__Page excerpt__.
= Beginning of Section =

A red car on the road and loud music blasting on the radio, while the driver with unbuttoned shirt smokes expensive cigarettes and a young woman indulges him with chocolate. This is not the beginning of a Hollywood movie. The car is a "Moskvich" and the movie is starring Georgi Partsalev. In 1972 one of the masterpieces of Bulgarian cinema "S Detza na More” (On the beach, with kids) written by Mormarevi Brothers was shown in cinemas. It involved almost all children actors known from "Taralezhite se razhdat bez bodli” (Hedgehogs are born without spines), but the soul of the film and main character is unfortunate Chicho Mancho (uncle Mancho). Children inadvertently disrupt the plans of their neighbor from Sofia, who is on a business trip with a woman. "Ha-ha-ha, Chicho Mancho, I shot you !!!" He hears these words and his heart sinks...
A red "Moskvich," similar to that of the film and wax sculpture of beloved actor George Partsalev will be among the exhibits of the first Bulgarian "Retro Museum" in Varna. A quarter of a century after Partsalev passed away Bulgarian viewers still remember with a smile this and dozens of his other roles.

= End of Section =

In the passage about the Partsalev film, why does the opening scene turn out not to be the start of a Hollywood movie?

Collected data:
= Beginning of Section =

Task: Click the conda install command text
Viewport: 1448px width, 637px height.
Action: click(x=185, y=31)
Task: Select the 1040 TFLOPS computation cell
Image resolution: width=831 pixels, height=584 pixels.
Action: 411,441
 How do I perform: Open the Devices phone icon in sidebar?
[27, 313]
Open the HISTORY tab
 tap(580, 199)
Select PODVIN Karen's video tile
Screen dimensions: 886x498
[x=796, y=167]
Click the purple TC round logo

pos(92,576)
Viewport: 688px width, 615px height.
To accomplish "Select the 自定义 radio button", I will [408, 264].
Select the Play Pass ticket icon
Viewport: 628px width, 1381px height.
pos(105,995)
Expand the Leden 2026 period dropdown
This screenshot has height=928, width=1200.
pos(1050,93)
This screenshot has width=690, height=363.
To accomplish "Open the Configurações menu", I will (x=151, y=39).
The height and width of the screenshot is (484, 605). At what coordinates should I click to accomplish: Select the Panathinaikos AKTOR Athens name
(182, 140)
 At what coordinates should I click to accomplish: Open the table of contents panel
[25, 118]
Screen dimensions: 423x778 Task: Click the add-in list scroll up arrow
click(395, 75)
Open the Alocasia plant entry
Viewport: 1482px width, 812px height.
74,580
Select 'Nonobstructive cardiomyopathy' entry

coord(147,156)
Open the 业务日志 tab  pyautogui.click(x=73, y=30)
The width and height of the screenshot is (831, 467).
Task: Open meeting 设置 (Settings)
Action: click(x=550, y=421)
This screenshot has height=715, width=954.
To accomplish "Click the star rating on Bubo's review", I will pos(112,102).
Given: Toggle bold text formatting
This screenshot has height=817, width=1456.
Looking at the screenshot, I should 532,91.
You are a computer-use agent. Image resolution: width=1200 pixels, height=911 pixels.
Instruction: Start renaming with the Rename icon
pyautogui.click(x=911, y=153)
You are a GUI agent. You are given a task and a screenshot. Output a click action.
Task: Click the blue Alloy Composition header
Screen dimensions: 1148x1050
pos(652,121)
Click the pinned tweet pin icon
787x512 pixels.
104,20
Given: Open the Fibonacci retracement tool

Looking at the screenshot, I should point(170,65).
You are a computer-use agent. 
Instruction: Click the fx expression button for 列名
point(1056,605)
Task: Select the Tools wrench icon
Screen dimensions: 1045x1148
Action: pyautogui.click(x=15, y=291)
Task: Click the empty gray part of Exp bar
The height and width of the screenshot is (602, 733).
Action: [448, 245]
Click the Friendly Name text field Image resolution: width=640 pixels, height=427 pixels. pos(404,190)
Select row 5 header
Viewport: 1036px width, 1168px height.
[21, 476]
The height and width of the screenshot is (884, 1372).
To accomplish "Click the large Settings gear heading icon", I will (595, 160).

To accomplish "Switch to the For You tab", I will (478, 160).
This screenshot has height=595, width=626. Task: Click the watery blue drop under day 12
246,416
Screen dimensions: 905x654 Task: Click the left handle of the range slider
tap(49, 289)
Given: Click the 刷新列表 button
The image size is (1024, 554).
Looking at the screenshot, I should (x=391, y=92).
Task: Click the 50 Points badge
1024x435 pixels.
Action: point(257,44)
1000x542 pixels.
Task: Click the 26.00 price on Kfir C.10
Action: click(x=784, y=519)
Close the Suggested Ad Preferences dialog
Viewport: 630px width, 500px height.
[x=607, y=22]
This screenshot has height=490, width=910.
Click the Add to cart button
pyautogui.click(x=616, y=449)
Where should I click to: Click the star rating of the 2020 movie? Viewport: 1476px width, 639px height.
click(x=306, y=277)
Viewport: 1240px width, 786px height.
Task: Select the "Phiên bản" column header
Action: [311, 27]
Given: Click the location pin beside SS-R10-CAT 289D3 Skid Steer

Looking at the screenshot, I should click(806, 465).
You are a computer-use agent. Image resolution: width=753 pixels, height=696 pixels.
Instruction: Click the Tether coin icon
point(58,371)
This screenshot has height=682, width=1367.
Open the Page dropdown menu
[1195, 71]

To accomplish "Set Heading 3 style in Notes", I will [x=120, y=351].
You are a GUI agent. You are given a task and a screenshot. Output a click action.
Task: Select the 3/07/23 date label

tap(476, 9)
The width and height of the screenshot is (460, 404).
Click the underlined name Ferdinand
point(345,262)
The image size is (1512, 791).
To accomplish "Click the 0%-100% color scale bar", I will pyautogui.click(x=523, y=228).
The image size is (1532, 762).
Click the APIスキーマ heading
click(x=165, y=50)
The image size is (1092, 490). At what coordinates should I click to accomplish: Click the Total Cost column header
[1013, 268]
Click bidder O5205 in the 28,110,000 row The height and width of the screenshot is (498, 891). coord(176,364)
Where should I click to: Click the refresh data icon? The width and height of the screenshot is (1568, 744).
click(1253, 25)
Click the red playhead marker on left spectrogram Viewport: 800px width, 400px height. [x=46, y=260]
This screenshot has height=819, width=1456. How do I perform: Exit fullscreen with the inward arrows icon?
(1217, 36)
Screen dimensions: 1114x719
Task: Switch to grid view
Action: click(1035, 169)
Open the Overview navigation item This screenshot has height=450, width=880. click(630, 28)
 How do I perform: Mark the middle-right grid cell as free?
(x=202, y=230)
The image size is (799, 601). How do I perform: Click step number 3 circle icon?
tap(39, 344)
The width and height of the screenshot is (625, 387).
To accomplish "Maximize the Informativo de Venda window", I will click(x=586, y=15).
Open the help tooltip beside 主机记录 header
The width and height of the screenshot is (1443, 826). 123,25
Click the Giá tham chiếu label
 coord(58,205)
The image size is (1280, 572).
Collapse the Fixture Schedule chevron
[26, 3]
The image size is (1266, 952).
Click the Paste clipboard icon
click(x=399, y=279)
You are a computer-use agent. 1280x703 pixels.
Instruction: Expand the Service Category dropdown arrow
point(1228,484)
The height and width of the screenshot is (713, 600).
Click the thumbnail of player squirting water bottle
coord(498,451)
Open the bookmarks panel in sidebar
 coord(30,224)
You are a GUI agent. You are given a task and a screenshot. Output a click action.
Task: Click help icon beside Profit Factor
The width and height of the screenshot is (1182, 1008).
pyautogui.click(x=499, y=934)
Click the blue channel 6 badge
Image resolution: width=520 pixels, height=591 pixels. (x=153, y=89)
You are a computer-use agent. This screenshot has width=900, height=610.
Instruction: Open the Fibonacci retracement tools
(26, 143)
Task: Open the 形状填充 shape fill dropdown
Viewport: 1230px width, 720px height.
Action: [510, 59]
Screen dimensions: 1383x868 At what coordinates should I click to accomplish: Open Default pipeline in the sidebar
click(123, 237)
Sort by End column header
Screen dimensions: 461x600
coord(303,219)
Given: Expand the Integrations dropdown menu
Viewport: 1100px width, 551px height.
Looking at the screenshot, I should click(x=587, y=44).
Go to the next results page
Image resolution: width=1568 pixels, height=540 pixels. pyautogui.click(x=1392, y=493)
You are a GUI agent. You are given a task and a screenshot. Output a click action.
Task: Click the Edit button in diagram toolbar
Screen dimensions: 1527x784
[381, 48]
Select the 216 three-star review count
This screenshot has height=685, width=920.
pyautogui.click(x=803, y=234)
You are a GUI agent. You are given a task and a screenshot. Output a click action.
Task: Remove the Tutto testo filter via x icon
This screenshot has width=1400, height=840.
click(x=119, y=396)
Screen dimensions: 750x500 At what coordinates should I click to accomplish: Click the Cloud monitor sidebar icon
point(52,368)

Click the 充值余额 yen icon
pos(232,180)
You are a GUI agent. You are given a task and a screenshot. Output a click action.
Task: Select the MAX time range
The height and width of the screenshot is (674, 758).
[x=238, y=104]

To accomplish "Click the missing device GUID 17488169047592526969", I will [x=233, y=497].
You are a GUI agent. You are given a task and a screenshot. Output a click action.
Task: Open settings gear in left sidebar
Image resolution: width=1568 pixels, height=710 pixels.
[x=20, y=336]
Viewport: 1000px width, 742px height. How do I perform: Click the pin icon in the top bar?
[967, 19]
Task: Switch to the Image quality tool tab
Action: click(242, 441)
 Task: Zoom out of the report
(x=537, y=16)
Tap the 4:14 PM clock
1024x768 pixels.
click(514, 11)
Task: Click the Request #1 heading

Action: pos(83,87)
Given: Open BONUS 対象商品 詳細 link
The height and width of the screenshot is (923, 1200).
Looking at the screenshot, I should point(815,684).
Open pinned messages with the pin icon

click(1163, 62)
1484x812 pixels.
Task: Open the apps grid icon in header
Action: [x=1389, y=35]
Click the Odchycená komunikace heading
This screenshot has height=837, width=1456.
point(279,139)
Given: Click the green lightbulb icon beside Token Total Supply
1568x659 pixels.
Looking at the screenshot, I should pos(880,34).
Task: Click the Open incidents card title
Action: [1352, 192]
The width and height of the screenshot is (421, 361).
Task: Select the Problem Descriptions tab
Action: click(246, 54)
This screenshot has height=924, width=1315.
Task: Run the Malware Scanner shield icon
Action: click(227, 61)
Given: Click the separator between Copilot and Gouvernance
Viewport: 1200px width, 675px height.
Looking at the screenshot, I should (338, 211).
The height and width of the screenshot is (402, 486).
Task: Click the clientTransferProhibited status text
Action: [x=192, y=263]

= End of Section =

__Response for this exercise__. The car in the scene is a "Moskvich" and the movie stars Georgi Partsalev. The scene comes from the 1972 Bulgarian film "S Detza na More" (On the beach, with kids).